Wait, what? Students in an ALE have to be evaluated every month? But how will charter students be evaluated if they have no WSLP? What are they evaluated on if there is no WSLP? Hmm.
What's the other issue? When students get counted as part of the district.
Back to that webinar, there are two instances where OSPI is very clear that half a month doesn't count and yet, back to the Superintendent's memo from Friday, apparently, for charter schools, it does.
Folks, that's real money to a district.
Q. A start date is required in the written student learning plan. Can a student be claimed for apportionment under the ALE rules for an enrollment reporting period prior to the start date in the learning plan?
A. No. The WSLP must be in place before a student can be counted. The date in the plan cannot be "retroactive."
Q. A student is enrolled in ALE, Running Start, and Work Based Learning courses of study. How are these addressed in the WSLP and enrollment counting?A. The rules that govern Running Start and Work Based Learning are separate and distinct from the rules governing ALE.
Interesting that the rules say ALE is separate from Running Start because the Superintendent's memo says that these students will be funded at the Running Start rate.
One last thing - Mary Walker School District is going to have its hands full because they are likely to have more kids in this one ALE than in the entire district. There's lots they have to do but wait, I forgot. Superintendent Jacka, in his resolution to his board says he needs to hire consultants. I'm sure the Gates Foundation and the Washington State Charter Schools Association will be paying for that as I can't see how a tiny district could afford all this.
Also in his resolution he calls them "former charter schools."
Here's some of the issues for MWSD:
Q. The ALE rules state that the school district board of directors "must adopt and annually review written policies authorizing such alternative learning experiences…" Does this mean that a district must have a separate board policy for each of the ALE programs operated by the district?
A. A school district may have a single board policy in place that authorizes more than one ALE program and/or the availability of individual ALE courses to regular instructional students.

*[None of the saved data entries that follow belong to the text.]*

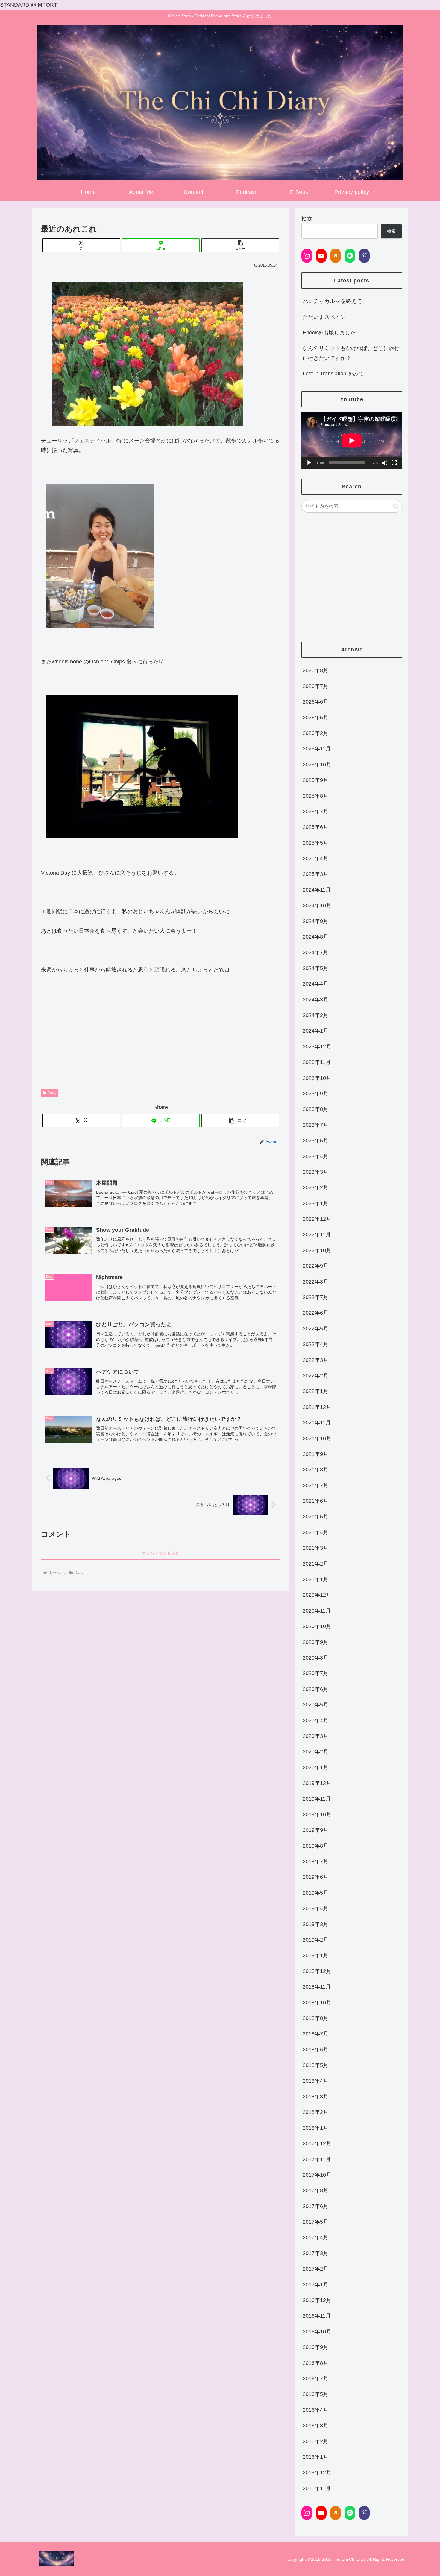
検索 (306, 219)
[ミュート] (385, 463)
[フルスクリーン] (394, 463)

However, the school district board of directors should develop separate policies authorizing each ALE program if these programs operate in distinctly different ways from each other, such as an elementary parent partnership program and a secondary online program.

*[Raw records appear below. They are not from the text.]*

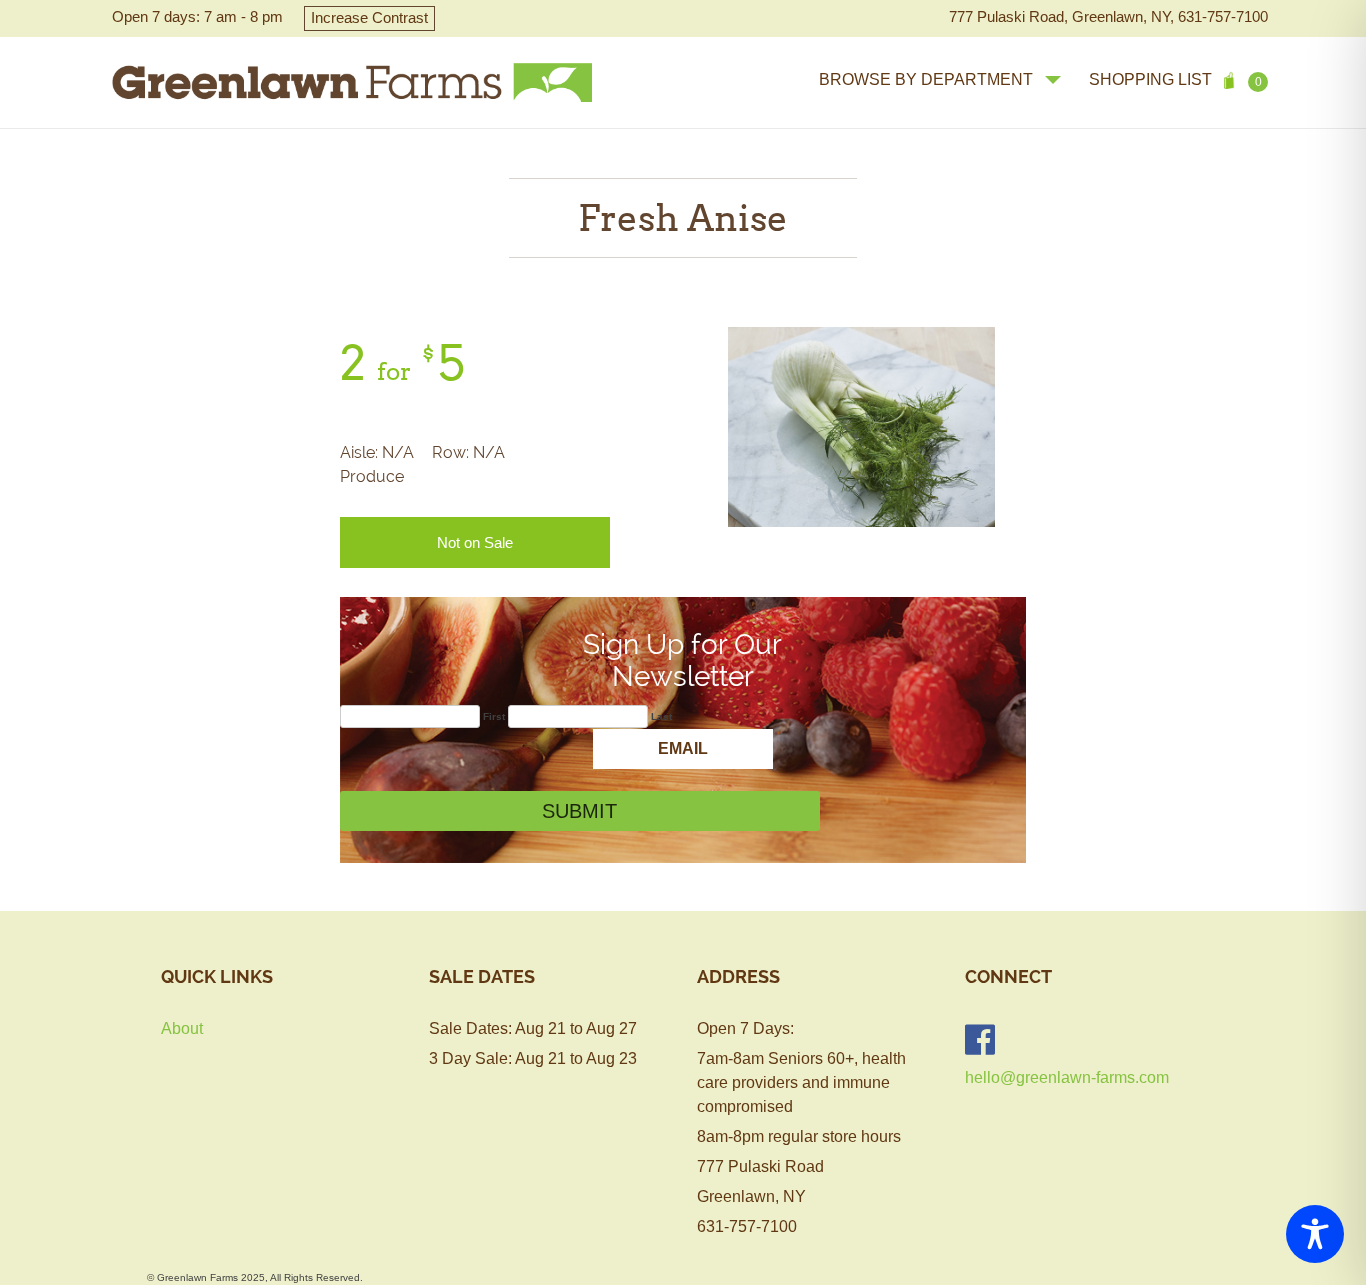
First (494, 716)
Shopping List (1175, 80)
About (182, 1028)
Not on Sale (475, 542)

Recruitment materials should include the contact information for the person(s) responsible for coordinating the ALE program’s efforts to comply with the IDEA, Section 504, and Title II.
A district, for example, may not ask a parent to revoke consent for continued special education services as a condition of admission. Moreover, an online ALE program should not use classroom size as a basis for denying admission if the online program does not have the same capacity limited as a physical bricks-and-mortar classroom
For non-online ALE programs: If the parent is seeking to enroll a student in a non-online school program, the Choice Transfer procedure may vary. It is advisable for parents to contact the ALE program in which they hope to enroll before starting the transfer process to verify that the ALE program is accepting new students and to receive instructions on how to make the transfer request.
A. No. But if the student’s WSLP includes online courses, the ALE program must ensure that the student can actually complete the courses. This may include verifying the student has personal or family access to an Internet connected computer at home or at school, or it may mean directing the student to nearby public resources such as a library. The ALE program would need to clearly identify any enrollment requirements, including access to a computer and Internet for the completion of coursework.
Lastly, if I were a real school district, I'd follow all this very carefully because if charter school districts can get this good a deal from OSPI, so should everyone else.